Given problem: Starting at the line that contains "Find the location" and stopping after the line that contains "the shopping cart", turn that part of the data into a numbered list with blank lines omitted. Leave the pictures out of your answer.

Data listing:
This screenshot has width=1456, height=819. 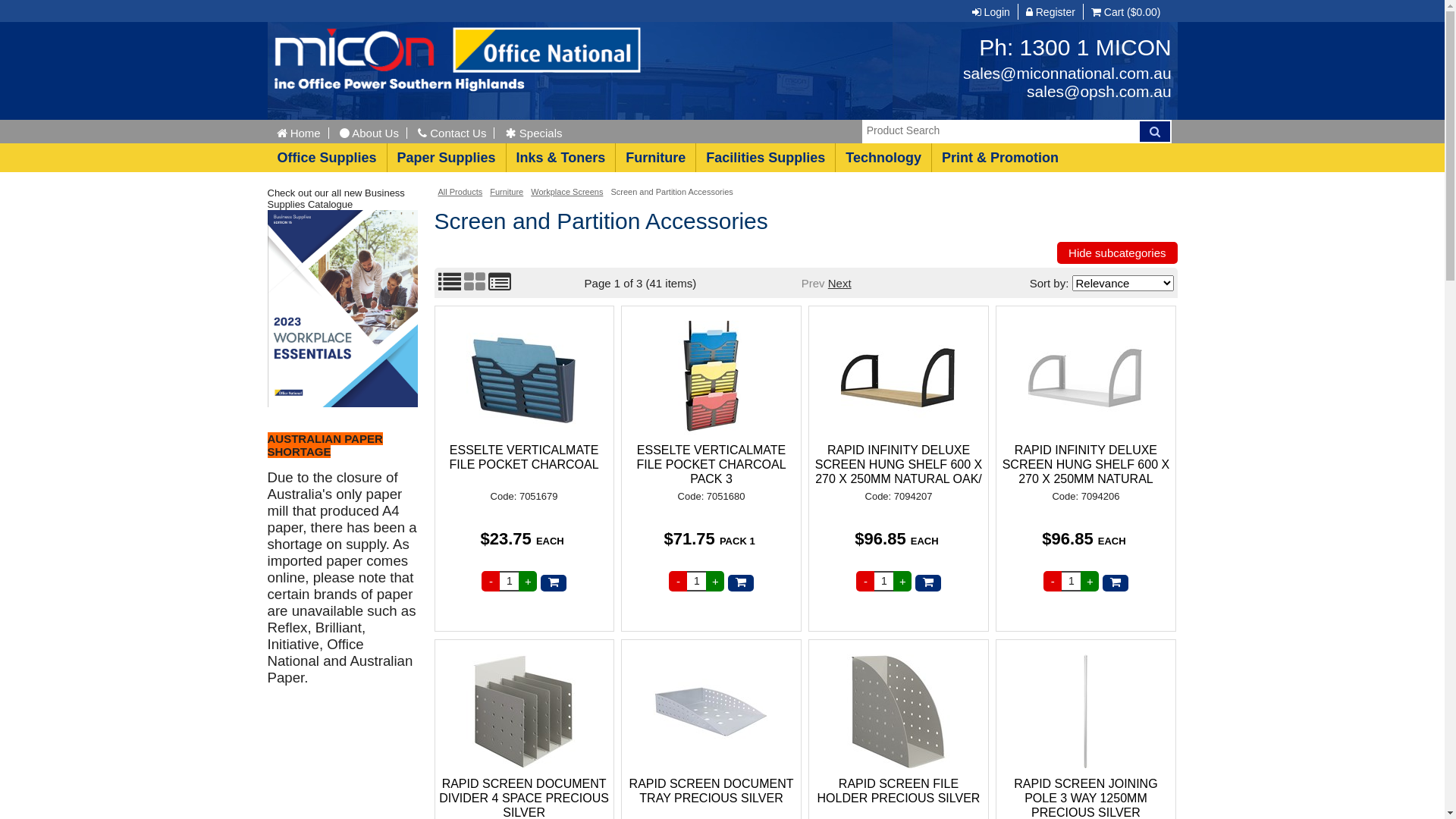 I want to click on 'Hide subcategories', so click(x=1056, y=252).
==
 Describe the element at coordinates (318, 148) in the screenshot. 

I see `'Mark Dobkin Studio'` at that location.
* * *
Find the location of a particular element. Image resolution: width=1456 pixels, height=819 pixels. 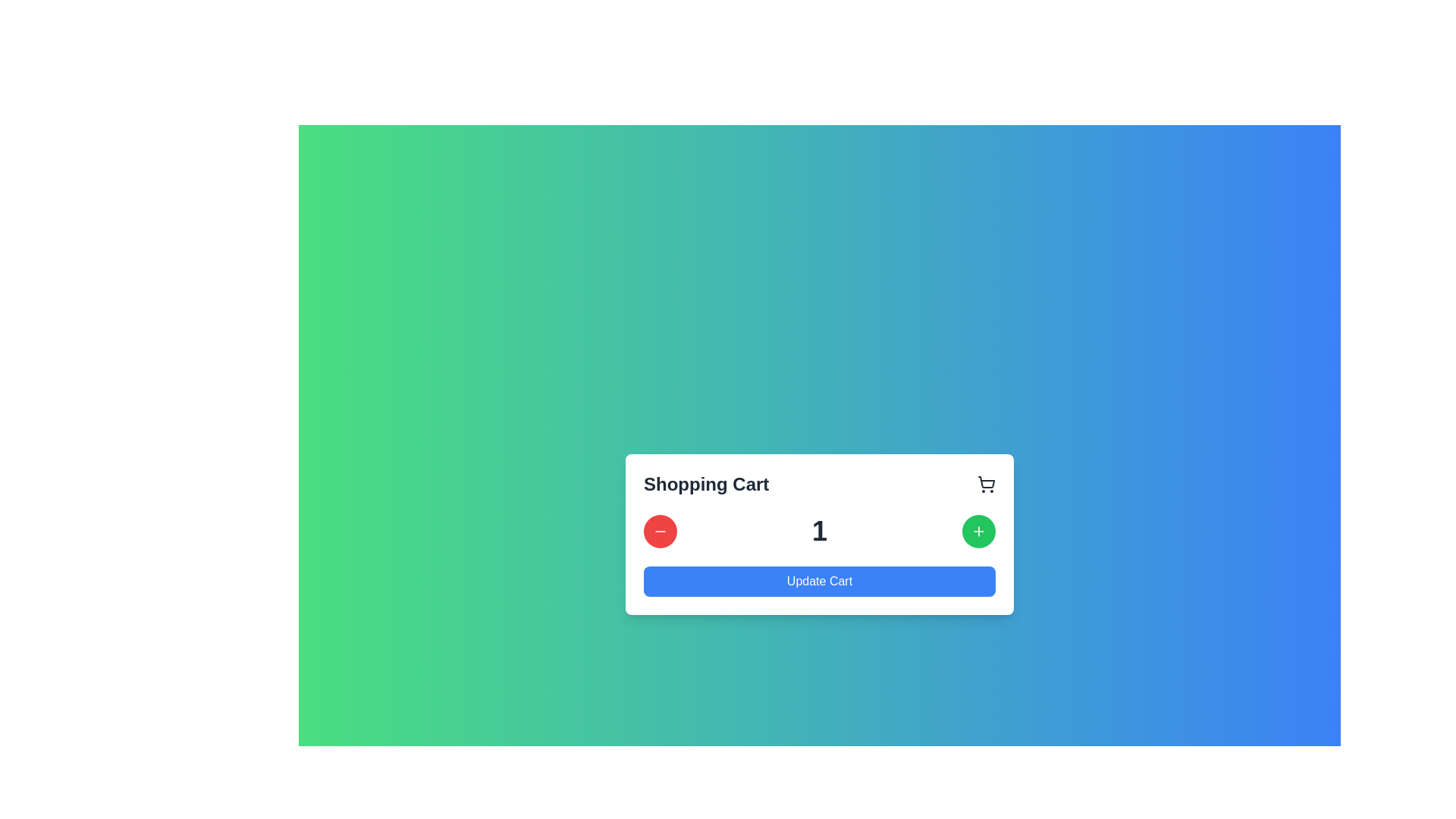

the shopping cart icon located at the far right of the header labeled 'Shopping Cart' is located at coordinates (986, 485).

Solution to this problem:
1. Find the location of a particular element. Image resolution: width=1456 pixels, height=819 pixels. 
2. the shopping cart icon located at the far right of the header labeled 'Shopping Cart' is located at coordinates (986, 485).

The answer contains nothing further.